Weston invented and patented the saturated cadmium cell in 1893. It had the advantage of being less temperature sensitive than the previous standard, the Clark cell. It also had the advantage of producing a voltage very near to one volt: 1.0183 V. In 1911 the Weston Saturated Cadmium Cell became the International Standard for electromotive force.
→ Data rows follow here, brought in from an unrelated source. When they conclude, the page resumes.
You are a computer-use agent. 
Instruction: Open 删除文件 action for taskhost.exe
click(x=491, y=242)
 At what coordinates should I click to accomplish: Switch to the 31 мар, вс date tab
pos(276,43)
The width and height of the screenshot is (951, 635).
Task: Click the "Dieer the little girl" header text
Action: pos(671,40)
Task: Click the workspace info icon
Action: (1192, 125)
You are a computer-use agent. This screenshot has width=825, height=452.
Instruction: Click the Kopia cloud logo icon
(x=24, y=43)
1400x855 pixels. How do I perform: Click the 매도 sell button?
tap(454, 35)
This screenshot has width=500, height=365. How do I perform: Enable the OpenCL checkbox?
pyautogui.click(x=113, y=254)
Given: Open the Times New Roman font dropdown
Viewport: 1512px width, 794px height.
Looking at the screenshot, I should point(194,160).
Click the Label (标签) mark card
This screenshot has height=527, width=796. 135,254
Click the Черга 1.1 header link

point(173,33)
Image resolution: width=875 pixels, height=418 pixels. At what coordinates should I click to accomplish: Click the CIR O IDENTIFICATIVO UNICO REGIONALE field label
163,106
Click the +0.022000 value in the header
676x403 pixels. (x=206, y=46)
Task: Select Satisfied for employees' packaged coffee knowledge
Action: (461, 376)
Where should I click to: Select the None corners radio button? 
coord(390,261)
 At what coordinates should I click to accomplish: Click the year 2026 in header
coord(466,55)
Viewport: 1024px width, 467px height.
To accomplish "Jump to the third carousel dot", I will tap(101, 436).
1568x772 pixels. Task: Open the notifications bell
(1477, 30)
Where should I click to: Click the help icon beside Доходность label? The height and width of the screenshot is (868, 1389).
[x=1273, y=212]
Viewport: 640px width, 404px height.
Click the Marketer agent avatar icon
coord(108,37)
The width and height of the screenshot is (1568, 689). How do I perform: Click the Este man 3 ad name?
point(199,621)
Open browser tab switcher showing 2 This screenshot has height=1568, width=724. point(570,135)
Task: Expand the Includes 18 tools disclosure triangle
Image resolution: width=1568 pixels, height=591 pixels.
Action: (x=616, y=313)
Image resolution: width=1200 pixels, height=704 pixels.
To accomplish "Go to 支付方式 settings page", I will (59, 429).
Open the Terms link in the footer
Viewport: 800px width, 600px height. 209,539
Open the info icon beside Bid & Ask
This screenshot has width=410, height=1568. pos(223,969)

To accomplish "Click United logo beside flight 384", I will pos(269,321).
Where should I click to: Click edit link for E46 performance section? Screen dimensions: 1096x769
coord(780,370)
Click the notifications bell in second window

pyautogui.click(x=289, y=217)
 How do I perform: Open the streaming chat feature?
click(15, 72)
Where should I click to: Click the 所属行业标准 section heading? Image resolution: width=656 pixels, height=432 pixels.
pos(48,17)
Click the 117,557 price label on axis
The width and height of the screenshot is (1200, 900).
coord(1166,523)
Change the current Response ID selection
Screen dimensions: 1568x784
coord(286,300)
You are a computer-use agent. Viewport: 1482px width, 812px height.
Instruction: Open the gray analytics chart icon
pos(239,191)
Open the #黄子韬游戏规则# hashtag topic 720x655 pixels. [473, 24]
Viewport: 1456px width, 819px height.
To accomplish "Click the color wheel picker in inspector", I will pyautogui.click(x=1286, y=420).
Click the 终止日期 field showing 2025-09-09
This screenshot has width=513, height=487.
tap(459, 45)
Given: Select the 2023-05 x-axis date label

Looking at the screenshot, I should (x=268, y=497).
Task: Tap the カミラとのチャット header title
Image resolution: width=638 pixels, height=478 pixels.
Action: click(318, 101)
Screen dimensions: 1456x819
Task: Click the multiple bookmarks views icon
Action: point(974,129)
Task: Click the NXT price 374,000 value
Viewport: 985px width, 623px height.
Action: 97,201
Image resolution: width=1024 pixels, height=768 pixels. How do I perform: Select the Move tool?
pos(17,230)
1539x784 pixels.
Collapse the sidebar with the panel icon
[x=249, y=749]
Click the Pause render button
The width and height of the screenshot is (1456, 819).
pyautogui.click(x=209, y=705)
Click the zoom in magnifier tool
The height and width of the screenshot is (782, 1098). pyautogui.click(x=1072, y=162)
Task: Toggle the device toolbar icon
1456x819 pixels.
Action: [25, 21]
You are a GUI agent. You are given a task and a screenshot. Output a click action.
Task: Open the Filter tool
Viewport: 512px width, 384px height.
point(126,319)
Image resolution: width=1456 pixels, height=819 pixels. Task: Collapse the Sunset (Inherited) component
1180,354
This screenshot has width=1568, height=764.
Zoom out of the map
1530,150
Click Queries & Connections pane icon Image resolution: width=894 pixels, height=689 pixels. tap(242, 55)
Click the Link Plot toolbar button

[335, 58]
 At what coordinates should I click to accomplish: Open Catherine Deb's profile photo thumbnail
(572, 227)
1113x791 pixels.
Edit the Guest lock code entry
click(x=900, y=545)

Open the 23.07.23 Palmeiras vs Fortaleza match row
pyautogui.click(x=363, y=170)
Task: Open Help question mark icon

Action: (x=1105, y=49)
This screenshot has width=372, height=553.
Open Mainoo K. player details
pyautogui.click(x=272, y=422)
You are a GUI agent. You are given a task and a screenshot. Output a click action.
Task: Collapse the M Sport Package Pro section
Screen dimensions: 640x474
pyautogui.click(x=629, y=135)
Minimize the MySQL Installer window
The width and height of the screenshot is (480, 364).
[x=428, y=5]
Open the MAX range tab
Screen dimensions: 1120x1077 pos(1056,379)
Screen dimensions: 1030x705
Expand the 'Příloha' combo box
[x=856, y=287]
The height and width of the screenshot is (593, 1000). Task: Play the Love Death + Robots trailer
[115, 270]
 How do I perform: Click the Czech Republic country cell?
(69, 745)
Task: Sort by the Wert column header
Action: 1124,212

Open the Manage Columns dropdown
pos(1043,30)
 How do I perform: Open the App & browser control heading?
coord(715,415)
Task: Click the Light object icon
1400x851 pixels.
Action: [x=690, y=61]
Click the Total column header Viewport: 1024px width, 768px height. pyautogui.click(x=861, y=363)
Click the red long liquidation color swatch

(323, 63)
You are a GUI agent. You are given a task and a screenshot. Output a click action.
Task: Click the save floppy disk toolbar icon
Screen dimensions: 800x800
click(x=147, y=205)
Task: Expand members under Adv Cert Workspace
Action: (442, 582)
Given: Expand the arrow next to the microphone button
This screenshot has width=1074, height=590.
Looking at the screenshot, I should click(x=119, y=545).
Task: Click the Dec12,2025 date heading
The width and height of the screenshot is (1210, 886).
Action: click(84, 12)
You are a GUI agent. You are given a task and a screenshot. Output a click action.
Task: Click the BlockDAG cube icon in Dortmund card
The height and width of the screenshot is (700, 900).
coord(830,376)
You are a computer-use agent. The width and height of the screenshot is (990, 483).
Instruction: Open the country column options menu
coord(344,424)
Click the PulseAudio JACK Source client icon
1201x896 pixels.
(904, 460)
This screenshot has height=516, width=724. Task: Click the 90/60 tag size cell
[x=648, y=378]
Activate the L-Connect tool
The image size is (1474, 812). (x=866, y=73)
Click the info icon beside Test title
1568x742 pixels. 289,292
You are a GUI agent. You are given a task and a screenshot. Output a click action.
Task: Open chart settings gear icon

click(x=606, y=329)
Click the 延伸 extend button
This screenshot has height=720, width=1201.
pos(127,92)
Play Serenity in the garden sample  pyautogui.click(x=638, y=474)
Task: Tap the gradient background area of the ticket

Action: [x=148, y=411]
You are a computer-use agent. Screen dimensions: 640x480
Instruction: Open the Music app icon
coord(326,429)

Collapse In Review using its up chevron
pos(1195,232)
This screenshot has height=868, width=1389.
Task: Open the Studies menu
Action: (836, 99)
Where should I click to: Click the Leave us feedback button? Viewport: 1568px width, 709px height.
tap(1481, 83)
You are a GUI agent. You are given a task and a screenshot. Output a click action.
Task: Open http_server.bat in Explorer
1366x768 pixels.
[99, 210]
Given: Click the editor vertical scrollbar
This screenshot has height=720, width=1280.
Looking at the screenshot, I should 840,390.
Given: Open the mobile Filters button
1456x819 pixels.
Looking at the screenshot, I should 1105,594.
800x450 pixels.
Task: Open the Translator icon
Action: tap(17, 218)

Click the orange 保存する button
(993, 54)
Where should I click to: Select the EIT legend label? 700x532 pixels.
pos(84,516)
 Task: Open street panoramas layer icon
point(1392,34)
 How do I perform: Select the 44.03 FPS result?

Weston waved his patent rights shortly afterword so anyone was allowed to manufacture it.*
 
Early/contemporary descriptions of the features of the standard cell and its use are provided below:
Description: See research below for general description. The square base of the cell is 4 3/16" dia. and the cell is 5 1/4" high. There is a metal tag on the top of the cell which reads: STANDARD CELL / LOW TEMPERATURE COEFFICIENT STANDARD OF E.M.F. / NO. 19866 / INTERNAL RESISTANCE NOT OVERR 500 OHMS / THE EPPLY LABORATORY, INC. / NEWPORT, R.I. / CAT. NO. 100 MADE IN U.S.A. Typed on a white paper tag is: 1.01924v. 10/20/59. Includes Eppley Laboratory, Inc. Certificate (98k), dated October 20, 1959 for this cell: serial number 708908. Humboldt College decal: 30412.
 
Research: An identical standard cell is described as item on pg 185 of the Braun-Knecht-Heimann-Co. div of Van Waters & Rogers, Inc, Catalog No. 63 (©1961).
 
* Woodbury, Edward O. A Measure for Greatness: A Short Biography of Edward Weston. McGraw-Hill Book Company, Inc. New York.